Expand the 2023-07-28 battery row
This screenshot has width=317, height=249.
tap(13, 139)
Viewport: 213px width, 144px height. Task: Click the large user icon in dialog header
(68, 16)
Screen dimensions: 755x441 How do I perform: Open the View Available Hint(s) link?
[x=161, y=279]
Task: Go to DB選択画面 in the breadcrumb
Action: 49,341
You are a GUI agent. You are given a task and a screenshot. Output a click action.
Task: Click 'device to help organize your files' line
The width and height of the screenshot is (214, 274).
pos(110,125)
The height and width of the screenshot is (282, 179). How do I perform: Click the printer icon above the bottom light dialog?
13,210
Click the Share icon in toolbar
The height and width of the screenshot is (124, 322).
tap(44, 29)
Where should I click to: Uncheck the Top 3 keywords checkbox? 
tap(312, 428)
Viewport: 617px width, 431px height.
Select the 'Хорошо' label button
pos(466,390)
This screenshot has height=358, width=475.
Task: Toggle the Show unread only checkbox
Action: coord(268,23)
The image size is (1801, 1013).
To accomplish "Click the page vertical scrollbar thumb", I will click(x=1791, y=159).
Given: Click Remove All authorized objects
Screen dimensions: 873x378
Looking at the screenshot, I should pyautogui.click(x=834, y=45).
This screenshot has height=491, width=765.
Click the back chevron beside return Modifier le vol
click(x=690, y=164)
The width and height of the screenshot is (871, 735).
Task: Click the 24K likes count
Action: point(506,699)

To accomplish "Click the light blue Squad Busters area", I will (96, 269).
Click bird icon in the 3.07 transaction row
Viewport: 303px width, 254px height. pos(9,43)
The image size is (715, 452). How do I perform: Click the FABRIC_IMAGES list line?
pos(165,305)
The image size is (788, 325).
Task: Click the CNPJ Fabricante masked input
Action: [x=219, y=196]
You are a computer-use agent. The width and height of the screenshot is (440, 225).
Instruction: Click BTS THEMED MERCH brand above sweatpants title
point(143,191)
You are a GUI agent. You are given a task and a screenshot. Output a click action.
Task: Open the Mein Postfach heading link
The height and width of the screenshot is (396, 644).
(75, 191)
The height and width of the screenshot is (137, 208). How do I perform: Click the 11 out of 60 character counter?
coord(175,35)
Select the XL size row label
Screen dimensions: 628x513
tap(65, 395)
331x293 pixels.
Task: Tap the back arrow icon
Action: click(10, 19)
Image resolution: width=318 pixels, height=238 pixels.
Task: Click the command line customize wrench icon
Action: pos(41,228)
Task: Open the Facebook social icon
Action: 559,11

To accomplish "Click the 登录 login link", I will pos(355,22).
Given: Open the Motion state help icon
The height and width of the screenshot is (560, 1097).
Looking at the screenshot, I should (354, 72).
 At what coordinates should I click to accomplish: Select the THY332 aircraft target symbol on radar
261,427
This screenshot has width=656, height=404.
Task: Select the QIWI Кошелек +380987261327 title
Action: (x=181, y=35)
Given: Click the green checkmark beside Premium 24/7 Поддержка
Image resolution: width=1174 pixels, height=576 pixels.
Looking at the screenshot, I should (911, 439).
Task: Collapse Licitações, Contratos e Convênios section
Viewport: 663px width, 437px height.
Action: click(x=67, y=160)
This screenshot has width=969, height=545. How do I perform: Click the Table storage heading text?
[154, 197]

━━━━━━

» **WHAT IS REQUIRED**
Print the listing above word for word, every line of it.

» **RESPONSE TO THE EXERCISE**
Expand the 2023-07-28 battery row
This screenshot has width=317, height=249.
tap(13, 139)
Viewport: 213px width, 144px height. Task: Click the large user icon in dialog header
(68, 16)
Screen dimensions: 755x441 How do I perform: Open the View Available Hint(s) link?
[x=161, y=279]
Task: Go to DB選択画面 in the breadcrumb
Action: 49,341
You are a GUI agent. You are given a task and a screenshot. Output a click action.
Task: Click 'device to help organize your files' line
The width and height of the screenshot is (214, 274).
pos(110,125)
The height and width of the screenshot is (282, 179). How do I perform: Click the printer icon above the bottom light dialog?
13,210
Click the Share icon in toolbar
The height and width of the screenshot is (124, 322).
tap(44, 29)
Where should I click to: Uncheck the Top 3 keywords checkbox? 
tap(312, 428)
Viewport: 617px width, 431px height.
Select the 'Хорошо' label button
pos(466,390)
This screenshot has height=358, width=475.
Task: Toggle the Show unread only checkbox
Action: coord(268,23)
The image size is (1801, 1013).
To accomplish "Click the page vertical scrollbar thumb", I will click(x=1791, y=159).
Given: Click Remove All authorized objects
Screen dimensions: 873x378
Looking at the screenshot, I should pyautogui.click(x=834, y=45).
This screenshot has height=491, width=765.
Click the back chevron beside return Modifier le vol
click(x=690, y=164)
The width and height of the screenshot is (871, 735).
Task: Click the 24K likes count
Action: point(506,699)

To accomplish "Click the light blue Squad Busters area", I will (96, 269).
Click bird icon in the 3.07 transaction row
Viewport: 303px width, 254px height. pos(9,43)
The image size is (715, 452). How do I perform: Click the FABRIC_IMAGES list line?
pos(165,305)
The image size is (788, 325).
Task: Click the CNPJ Fabricante masked input
Action: [x=219, y=196]
You are a computer-use agent. The width and height of the screenshot is (440, 225).
Instruction: Click BTS THEMED MERCH brand above sweatpants title
point(143,191)
You are a GUI agent. You are given a task and a screenshot. Output a click action.
Task: Open the Mein Postfach heading link
The height and width of the screenshot is (396, 644).
(75, 191)
The height and width of the screenshot is (137, 208). How do I perform: Click the 11 out of 60 character counter?
coord(175,35)
Select the XL size row label
Screen dimensions: 628x513
tap(65, 395)
331x293 pixels.
Task: Tap the back arrow icon
Action: click(10, 19)
Image resolution: width=318 pixels, height=238 pixels.
Task: Click the command line customize wrench icon
Action: pos(41,228)
Task: Open the Facebook social icon
Action: 559,11

To accomplish "Click the 登录 login link", I will pos(355,22).
Given: Open the Motion state help icon
The height and width of the screenshot is (560, 1097).
Looking at the screenshot, I should (354, 72).
 At what coordinates should I click to accomplish: Select the THY332 aircraft target symbol on radar
261,427
This screenshot has width=656, height=404.
Task: Select the QIWI Кошелек +380987261327 title
Action: (x=181, y=35)
Given: Click the green checkmark beside Premium 24/7 Поддержка
Image resolution: width=1174 pixels, height=576 pixels.
Looking at the screenshot, I should (911, 439).
Task: Collapse Licitações, Contratos e Convênios section
Viewport: 663px width, 437px height.
Action: click(x=67, y=160)
This screenshot has width=969, height=545. How do I perform: Click the Table storage heading text?
[154, 197]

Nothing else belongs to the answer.